▶ [Selection]
The point is, looking good is a practical reason for it. Furthermore you 
don't seem to feel there is a practical reason for that tube not to be 
there on that bike, but you do seem to feel its existence should be 
justified by some non aesthetic motivation/rational. That seems sort of 
arbitrary and unfair to me. Like placing a burden of proof where it does 
not belong.
"Improving aesthetics meets an aesthetic need." is pretty much a tautology 
and as such is basically meaningless.
Do you intend to suggest that aesthetics are by definition not practical? 
If yes I disagree.
Lets see, "practical", i.e. good in actual (real world) practice/use as 
opposed to say hypothetical, theoretical, or even measurable but 
insignificant. I don't think practical is a synonym for structural. Nor are 
aesthetic and practical antonyms. 
Saying aesthetics are not a practical concern implies nobody looks at the 
thing in question, or just nobody cares what it looks like. The appearance 
of my bikes is a practical concern for me (i.e. I care what they look 
like). YMMV.

▶ [Record extracts]

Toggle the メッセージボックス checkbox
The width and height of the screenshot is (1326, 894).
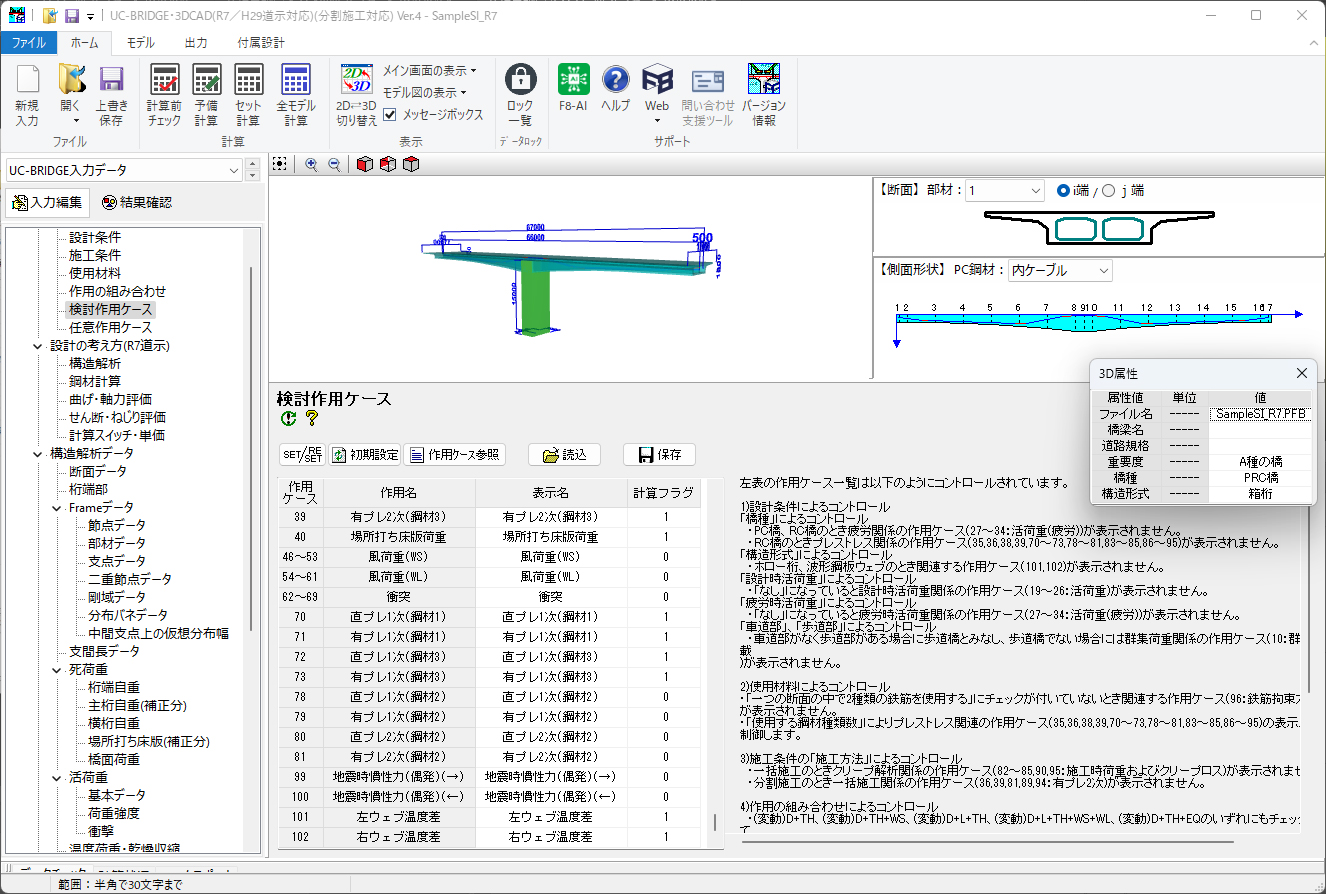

* * *

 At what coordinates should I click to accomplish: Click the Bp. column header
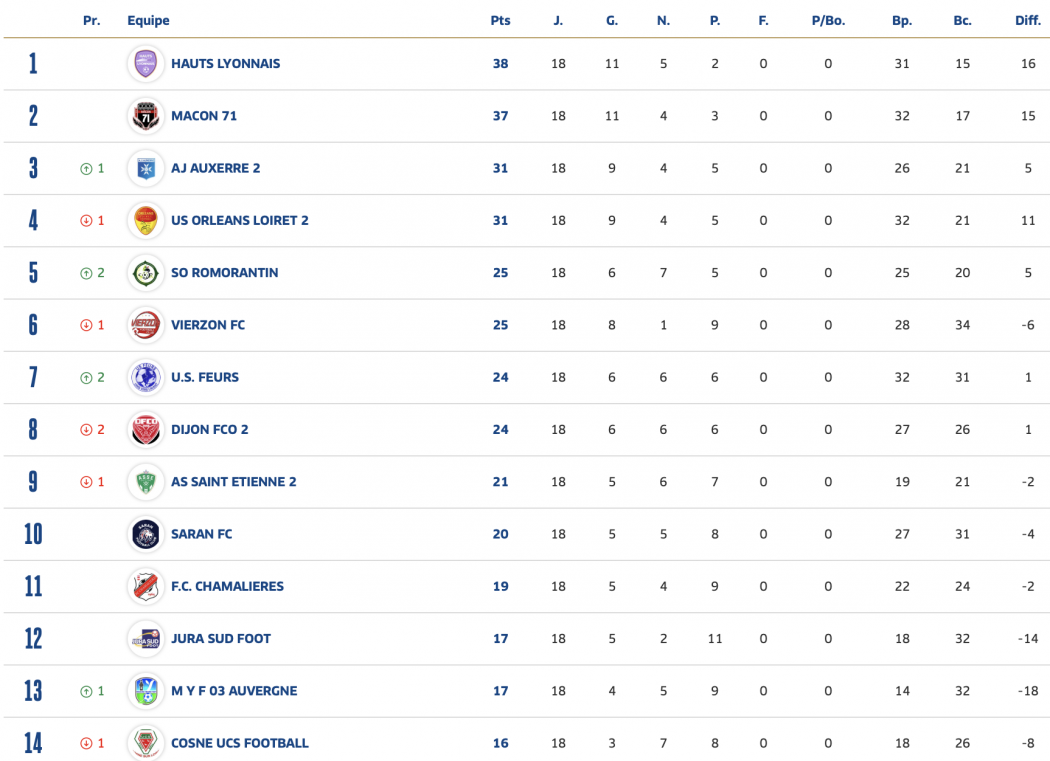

▶ [Exercise requirements]
A. Translate this sentence from the post about bike aesthetics into Spanish: "I don't think practical is a synonym for structural."
B. Resume the post about bike aesthetics after its final sentence, carrying on the argument in the same voice.
The items play no part in this.

▶ [Written responses]
A. No creo que práctico sea un sinónimo de estructural.

B.
Saying some feature is aesthetic but impractical would normally imply that 
the feature (though it looks nice) causes some discomfort, or 
inconvenience, or impairs some core function, when the thing is actually 
used. I don't see the practical down side of the rainbow tube on the bike 
in the blug, unless one doesn't like the look of it. (Well maybe it might 
get in the way of getting that tall hydroflask in or out of the cage on the 
down tube.) So I don't think it would be right to call that tube 
"impractical". If it's not impractical, it would seem odd to charge it with 
lacking a practical reason for being.
qed ish 

ted, who when asked about the reasoning behind the extra top tube on his 52 
bombadil replied "it's a gratuitous excuse for more fancy lug work", or 
something like that.


On Tuesday, August 4, 2020 at 10:11:07 AM UTC-7, Patrick Moore wrote:
>
> Improving aesthetics meets an aesthetic need.
>
> Sure, another 12 oz won't make a practical difference on a heavy bike, but 
> the point is, there's not practical reason for it, with the qualifications 
> already described. It's like adding a 12 oz mascot made of chromed steel to 
> a specially braced front fender: aesthetics only. One can wear a 1 lb 
> weight around one's waist; no practical difference, but there's certainly 
> no structural reason for doing so.
>
> On Tue, Aug 4, 2020 at 10:09 AM ted <ted....@comcast.net <javascript:>> 
> wrote:
>
>> Unless nobody ever looks at it, I'd argue that improving aesthetics 
>> **is** a practical purpose.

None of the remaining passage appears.